ME: Yesterday was leg day and I can’t get off the toilet.
The c in scent is quiet today. Too quiet.
When I eat a rotisserie chicken it scares everyone in the car I’m driving.
I’ve just realised that Ryan Reynolds and Ryan Gosling are two different people.
Within every clean home is a room with a closed door containing a large pile of miscellaneous shit that someone just tossed in there.
her: take off my bra
me: ok
her: take off my panties
me: wow ok
her: stop wearing my clothes
I don’t need money to buy happiness. I’m already happy. I just want the monies.
When my wife packs for a trip she basically moves out.
Her: No filter!
Me: Add one tho
Before crowbars crows drank alone
Your mum doesn’t think it’s safe for you to have a treehouse, but I’m gonna go out on a limb and build you one.
WELCOME TO DAYLIGHT SAVINGS!!!! IT IS CHAOS!!! WANT A 6 AM GRILLED CHEESE?? DO IT!! TAKE A NAP AT 1 PM? GO FOR IT!! GET MARRIED IN GREECE AND INVITE THREE MEN WHO MIGHT BE YOUR FATHER?? YOU GO GIRL!!!!
[overhears girl at work crying because her grandad & her dad died this month]
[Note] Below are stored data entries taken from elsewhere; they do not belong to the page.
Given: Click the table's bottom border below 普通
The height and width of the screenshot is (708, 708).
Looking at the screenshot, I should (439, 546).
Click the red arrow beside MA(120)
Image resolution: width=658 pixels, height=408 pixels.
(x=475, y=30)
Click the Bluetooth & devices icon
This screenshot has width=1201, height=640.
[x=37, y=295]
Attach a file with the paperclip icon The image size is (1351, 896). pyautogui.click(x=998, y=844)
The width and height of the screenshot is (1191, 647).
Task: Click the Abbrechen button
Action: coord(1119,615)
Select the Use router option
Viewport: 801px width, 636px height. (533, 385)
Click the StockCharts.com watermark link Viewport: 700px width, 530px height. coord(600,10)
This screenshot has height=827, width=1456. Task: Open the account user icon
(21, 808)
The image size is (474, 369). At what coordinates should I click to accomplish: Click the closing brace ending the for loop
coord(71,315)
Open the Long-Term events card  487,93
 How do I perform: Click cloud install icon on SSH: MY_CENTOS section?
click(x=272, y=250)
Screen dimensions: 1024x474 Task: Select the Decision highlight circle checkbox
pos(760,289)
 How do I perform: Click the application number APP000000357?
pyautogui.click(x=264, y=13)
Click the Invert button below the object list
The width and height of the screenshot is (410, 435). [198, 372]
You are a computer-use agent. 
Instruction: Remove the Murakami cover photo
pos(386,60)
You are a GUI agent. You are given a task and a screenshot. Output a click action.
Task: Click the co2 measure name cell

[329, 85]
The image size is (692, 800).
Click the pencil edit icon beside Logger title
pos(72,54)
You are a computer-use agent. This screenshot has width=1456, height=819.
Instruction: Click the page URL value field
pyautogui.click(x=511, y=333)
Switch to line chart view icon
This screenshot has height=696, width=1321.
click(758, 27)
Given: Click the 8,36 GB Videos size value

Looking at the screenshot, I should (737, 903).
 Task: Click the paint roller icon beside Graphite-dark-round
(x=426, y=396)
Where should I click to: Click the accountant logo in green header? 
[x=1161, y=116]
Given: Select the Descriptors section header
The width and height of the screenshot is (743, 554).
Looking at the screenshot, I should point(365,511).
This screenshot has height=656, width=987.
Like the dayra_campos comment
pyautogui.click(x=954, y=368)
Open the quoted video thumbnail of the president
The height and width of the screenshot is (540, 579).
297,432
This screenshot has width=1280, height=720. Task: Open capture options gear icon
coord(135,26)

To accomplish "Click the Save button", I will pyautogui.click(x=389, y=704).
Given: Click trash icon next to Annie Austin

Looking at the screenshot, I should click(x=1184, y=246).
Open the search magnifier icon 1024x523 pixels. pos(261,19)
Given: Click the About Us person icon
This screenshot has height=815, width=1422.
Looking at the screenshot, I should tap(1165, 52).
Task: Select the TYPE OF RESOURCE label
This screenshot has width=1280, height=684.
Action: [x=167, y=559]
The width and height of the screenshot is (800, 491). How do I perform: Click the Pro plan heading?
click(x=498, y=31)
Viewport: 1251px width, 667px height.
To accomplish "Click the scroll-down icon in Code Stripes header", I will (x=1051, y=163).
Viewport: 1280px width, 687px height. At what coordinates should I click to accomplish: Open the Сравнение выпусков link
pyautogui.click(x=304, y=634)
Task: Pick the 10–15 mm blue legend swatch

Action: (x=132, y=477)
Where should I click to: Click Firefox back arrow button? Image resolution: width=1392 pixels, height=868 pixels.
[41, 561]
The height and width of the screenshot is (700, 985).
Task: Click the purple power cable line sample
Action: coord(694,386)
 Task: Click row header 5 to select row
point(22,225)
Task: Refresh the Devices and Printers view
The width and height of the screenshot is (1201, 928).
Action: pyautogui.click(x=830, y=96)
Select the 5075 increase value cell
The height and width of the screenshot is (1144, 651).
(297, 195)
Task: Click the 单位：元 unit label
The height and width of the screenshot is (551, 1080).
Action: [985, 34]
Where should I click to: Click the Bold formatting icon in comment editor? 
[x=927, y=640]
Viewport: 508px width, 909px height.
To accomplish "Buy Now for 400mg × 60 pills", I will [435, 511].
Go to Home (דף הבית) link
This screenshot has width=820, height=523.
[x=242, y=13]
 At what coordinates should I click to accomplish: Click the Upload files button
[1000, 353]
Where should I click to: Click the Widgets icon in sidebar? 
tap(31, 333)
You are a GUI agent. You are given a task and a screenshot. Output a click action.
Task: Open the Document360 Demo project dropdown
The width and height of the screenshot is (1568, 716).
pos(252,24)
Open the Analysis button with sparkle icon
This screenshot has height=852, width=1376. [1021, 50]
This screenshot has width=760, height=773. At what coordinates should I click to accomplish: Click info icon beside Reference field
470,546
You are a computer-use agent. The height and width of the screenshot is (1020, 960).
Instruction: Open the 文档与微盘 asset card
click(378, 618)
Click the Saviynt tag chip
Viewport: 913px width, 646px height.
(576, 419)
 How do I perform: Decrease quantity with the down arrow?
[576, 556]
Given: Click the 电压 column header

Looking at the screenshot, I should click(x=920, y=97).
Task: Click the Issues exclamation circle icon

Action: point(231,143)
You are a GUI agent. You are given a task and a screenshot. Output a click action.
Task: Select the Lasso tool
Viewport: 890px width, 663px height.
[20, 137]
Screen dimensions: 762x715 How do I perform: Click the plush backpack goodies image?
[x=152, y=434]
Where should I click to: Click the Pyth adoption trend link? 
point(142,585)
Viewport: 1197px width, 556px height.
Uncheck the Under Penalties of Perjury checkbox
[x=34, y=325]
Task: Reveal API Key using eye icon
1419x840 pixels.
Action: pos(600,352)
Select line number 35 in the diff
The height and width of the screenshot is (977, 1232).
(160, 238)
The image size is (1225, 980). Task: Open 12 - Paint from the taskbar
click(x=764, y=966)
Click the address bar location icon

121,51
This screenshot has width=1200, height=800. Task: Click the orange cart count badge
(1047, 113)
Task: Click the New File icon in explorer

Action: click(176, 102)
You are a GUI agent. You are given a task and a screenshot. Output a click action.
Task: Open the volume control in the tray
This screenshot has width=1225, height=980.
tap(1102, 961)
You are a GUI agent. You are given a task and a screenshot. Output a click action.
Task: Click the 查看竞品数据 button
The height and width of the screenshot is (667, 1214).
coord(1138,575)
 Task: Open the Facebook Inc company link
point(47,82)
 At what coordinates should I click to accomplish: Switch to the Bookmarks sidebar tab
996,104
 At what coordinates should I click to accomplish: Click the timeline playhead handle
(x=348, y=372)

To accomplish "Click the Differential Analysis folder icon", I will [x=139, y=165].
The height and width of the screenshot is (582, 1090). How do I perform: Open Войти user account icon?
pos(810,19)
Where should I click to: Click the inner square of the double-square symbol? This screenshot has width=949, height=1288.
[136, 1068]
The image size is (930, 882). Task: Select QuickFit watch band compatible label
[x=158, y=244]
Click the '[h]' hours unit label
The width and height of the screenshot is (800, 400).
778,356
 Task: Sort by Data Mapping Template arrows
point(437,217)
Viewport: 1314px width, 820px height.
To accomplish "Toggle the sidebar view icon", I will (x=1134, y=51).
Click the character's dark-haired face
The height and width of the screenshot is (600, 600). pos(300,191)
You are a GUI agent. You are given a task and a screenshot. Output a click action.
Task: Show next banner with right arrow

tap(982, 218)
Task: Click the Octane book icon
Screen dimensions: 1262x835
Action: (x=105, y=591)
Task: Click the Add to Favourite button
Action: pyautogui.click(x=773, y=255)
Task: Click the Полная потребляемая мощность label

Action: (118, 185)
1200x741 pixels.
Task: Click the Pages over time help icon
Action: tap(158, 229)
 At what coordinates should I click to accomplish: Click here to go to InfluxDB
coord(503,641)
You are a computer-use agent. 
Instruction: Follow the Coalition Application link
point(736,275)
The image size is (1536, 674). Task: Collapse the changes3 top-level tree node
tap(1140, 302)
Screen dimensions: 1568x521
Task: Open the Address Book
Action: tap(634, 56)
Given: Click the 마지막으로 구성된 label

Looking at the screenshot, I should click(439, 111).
Me: not all men are like that
is there anything more psychotic than the self-imposed deadline. why am i bullying myself then in turn standing up to my bully (who is me) by not doing the work i know i want to get done but i refuse to be bullied (by me) so i will purposefully miss the deadline (that is fake)
here’s a life hack for you dieters out there. if you bury food in the ground and then dig it up, that food is a vegetable now.
My dog, introducing himself to our neighbor’s dog. I’m not gonna tell him.
People act all namby-pamby while dating, then wonder why divorce rates are so high. Stop chatting about the weather and start asking the real questions, people. How do you feel about lace curtains? Will you cheat on me if I let myself go? Do you check your brake lines regularly?
Why is everything so sticky?
-parenthood
we’re a divided nation, conflicting on class, ideology, creed, and yet there is one thing we can come all together on, no matter what: younger brothers play Luigi
You’re so dead to me I sent flowers to your mother
If you love someone, let them tweet.
[First day as pig farmer]
Me: *hosing blood off of the plow* something about this doesn’t feel right
[Me using a ouija board]
-Where are you communicating from?
T A S M A N I A
-Oh shit we called the wrong devils
Oh wow. It’s so big. Size really does matter. I love it so much.
~my new handbag
beef jerky is more expensive than regular beef pound-for-pound so my salary should increase when i’m dehydrated it’s simple economics
Welcome to your 40s: that white stuff in your hair, is your hair.